Analysis of network security and prevention technologies

Keywords: Network Security virus Firewall

1. Several aspects that affect network security

1.1 connotation of computer viruses

Computer Virus: A group of computer commands or program code compiled or inserted in a computer program that destroys computer functions or data, affects computer usage, and is capable of self-copying.

Computer viruses are a small program, but they are different from other computer programs. It has the following features:

① Procedural nature of computer viruses: it is an executable program, but it is not a complete program, but parasitic on other executable programs; ② computer viruses are contagious: computer viruses spread from infected computers to uninfected computers through various channels. ③ Computer virus hiding: a well-developed computer virus program can be hidden in legal files for a long time after it enters the system. Infection of other systems; ④ computer viruses trigger: the characteristics of a virus that induces the virus to carry out an infection or attack due to an event;

1.2 network resource sharing factors

Resource Sharing is the main purpose of computer network applications, but it provides an opportunity for System Security attackers to use the shared resources for destruction. With the increasing demand for networking, external service requests cannot be completely isolated. Attackers can easily obtain network data packets by taking advantage of service requests.

1.3 Open Network Factors

Any user on the internet can easily access information resources on the Internet, so as to easily obtain sensitive information of an enterprise, organization, and individual.

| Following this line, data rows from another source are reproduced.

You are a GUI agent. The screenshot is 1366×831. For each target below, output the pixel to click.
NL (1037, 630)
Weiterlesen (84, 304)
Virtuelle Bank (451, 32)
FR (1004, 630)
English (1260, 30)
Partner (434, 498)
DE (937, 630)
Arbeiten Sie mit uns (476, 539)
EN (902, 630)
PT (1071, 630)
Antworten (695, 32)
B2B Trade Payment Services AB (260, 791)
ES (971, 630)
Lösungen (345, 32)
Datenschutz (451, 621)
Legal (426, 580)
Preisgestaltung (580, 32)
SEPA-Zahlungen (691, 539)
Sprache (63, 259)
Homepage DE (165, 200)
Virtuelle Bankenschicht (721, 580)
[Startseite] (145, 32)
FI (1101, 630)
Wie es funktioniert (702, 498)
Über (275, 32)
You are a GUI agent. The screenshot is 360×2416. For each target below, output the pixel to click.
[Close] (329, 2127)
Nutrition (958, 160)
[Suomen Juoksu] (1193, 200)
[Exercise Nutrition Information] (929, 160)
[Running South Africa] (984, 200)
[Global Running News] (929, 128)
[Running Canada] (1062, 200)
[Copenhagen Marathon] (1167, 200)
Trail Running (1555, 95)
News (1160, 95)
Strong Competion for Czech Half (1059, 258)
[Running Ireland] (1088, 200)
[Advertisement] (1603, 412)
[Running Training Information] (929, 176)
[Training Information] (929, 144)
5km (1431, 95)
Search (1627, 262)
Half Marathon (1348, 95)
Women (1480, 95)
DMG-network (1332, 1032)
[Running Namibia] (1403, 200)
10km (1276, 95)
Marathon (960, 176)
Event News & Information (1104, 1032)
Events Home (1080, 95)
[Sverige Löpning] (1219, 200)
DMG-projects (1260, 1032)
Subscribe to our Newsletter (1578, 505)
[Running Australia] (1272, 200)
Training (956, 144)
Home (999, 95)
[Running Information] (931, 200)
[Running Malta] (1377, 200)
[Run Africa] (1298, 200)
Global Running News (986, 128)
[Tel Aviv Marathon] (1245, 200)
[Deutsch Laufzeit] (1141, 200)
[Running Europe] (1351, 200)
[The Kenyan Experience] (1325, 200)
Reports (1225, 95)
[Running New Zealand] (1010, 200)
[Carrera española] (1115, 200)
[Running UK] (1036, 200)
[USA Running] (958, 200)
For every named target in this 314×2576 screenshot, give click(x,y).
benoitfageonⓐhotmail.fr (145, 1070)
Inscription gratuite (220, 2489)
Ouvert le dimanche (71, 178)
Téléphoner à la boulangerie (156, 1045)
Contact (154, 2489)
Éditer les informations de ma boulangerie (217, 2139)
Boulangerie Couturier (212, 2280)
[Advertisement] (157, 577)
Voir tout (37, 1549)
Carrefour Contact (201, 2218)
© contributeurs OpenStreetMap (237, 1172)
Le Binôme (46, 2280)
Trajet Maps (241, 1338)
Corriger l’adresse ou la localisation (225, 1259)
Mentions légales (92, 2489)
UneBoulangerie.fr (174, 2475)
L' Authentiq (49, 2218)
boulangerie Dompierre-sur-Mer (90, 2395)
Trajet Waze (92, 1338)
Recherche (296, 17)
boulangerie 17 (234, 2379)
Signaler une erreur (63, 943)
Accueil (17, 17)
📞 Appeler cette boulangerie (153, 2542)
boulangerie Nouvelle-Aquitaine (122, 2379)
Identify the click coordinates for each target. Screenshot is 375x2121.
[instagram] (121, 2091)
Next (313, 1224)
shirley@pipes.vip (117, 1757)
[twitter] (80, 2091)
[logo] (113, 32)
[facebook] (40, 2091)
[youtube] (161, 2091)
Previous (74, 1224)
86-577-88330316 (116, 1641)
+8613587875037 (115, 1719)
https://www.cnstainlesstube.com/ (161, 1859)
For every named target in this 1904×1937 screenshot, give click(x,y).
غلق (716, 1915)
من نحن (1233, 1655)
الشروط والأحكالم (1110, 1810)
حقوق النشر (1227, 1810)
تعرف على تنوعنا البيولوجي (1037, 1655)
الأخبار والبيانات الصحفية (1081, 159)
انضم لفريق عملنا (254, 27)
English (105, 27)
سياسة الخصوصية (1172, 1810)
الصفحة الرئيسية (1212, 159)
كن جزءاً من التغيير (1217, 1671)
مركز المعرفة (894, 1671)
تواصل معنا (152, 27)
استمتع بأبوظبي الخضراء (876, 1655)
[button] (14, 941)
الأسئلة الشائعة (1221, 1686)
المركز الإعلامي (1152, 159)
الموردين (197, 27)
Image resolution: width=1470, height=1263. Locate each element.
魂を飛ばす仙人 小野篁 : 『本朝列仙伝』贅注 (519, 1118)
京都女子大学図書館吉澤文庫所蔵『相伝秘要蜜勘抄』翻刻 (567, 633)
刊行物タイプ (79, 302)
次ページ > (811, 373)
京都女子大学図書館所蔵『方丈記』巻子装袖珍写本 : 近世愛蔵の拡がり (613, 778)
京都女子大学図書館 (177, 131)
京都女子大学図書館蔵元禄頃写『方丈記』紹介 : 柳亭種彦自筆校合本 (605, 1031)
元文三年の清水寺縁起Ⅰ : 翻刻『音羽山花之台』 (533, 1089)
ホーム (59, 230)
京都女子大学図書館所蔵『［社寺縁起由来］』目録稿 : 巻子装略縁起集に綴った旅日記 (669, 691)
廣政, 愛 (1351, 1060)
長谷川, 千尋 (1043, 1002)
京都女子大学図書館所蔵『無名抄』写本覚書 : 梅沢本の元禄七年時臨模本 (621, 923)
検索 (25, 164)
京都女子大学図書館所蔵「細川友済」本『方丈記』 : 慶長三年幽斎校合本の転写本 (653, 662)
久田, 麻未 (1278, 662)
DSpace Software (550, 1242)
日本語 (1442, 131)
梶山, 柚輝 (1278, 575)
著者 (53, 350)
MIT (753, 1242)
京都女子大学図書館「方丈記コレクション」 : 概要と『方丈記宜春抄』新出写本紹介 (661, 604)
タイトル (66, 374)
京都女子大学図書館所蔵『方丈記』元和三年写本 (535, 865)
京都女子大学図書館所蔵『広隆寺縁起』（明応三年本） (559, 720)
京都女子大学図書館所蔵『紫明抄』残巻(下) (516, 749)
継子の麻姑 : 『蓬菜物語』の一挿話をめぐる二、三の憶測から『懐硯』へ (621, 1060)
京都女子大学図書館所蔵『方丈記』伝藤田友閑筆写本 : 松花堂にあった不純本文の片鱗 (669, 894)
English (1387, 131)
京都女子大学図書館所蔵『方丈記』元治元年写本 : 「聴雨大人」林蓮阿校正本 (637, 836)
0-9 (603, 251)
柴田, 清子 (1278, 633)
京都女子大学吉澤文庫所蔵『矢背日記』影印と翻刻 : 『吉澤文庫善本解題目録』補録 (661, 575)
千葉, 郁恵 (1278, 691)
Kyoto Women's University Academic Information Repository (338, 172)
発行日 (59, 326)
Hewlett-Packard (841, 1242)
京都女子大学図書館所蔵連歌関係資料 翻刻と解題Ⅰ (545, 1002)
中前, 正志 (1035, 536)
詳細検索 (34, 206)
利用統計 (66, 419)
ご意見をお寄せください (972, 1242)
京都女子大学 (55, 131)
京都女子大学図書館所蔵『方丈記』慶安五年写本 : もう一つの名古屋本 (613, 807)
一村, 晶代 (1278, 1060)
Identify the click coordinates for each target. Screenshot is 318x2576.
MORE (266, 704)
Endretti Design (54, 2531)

2. network security defense methods

As a means of border security, firewall plays an important role in network security protection. It isolates internal networks from the Internet or from other external networks, and limits mutual access between networks to protect internal networks.

2.1 main functions of the firewall

① The firewall can scan its network communication to filter out attacks;

② The firewall can disable unused ports and disable output information of specific ports;

③ The firewall can prohibit access from special sites, so as to prevent all communications from unidentified intruders, filter out insecure services and control unauthorized users' access to the network:

④ The firewall can control access to special sites on the Internet by internal network personnel;

⑤ The firewall provides convenient endpoints for monitoring Internet security and warning.

2.2 Main advantages of Firewall

A firewall can be used as a blocking point for network communication. All inbound and outbound network information must pass through the firewall. The scope of the firewall's Risk is reduced from the entire internal network to one or more hosts that constitute the firewall system. Thus, a control center is formed in the structure, which greatly enhances network security and simplifies network management.

2.3 Main defects of the firewall

Because of the openness of the Internet, the firewall also has some weaknesses, so that it cannot completely protect the network from attacks. The main defects of the firewall are:

① The firewall is powerless to bypass its attack behavior;

② The firewall cannot prevent viruses and prevent transmission of software or files infected with viruses. Therefore, only anti-virus software can be installed for computer viruses mentioned above.

2.4 classification of firewalls

The implementation of a firewall can be divided into three levels: Packet Filtering Firewall, proxy firewall and compound firewall.

2.4.1 packet filtering Firewall

The packet filtering firewall is implemented at the IP layer and can be implemented only by routers. The biggest advantage of packet filtering vro is that it is transparent to users, that is, no user name or password is required for login. Packet filtering vro has obvious drawbacks. Because it usually does not have user usage records, we cannot find hacker attack records from access. It also has a fatal weakness, that is, it cannot filter at the user level, that is, it cannot identify users and prevent IP address theft. If an attacker sets his host as the IP address of a valid host, it is easy to filter the firewall through packets.

2.4.2 proxy firewall

The proxy firewall is also called the application layer gateway firewall. The packet filtering firewall can prohibit unauthorized access by IP address. However, it is not suitable for organizations to control internal staff access to external networks. For such enterprises, the application proxy firewall is a better choice.

A proxy service is an application configured on the Internet firewall gateway. It is a specific application or service that is allowed or rejected by a network administrator. Generally, it can be applied to a specific Internet service, such as Hypertext Transfer and remote file transfer. It can also be used to implement strong data flow monitoring, filtering, recording and reporting functions.

2.4.3 compound Firewall

Composite firewalls are used together with data packet filtering and proxy services. Thus, the network security, performance, and transparency are complementary.

In short, a firewall is a gateway device for network security. The principle of installing a firewall is: as long as there is a possibility of malicious intrusion, a firewall should be installed in both the Intranet and external network connections. The prevention and control of computer network insecurity cannot be effectively prevented by relying solely on technical means. Only by closely integrating technical means with management mechanisms, only by raising people's awareness of prevention can they fundamentally protect the secure operation of network systems.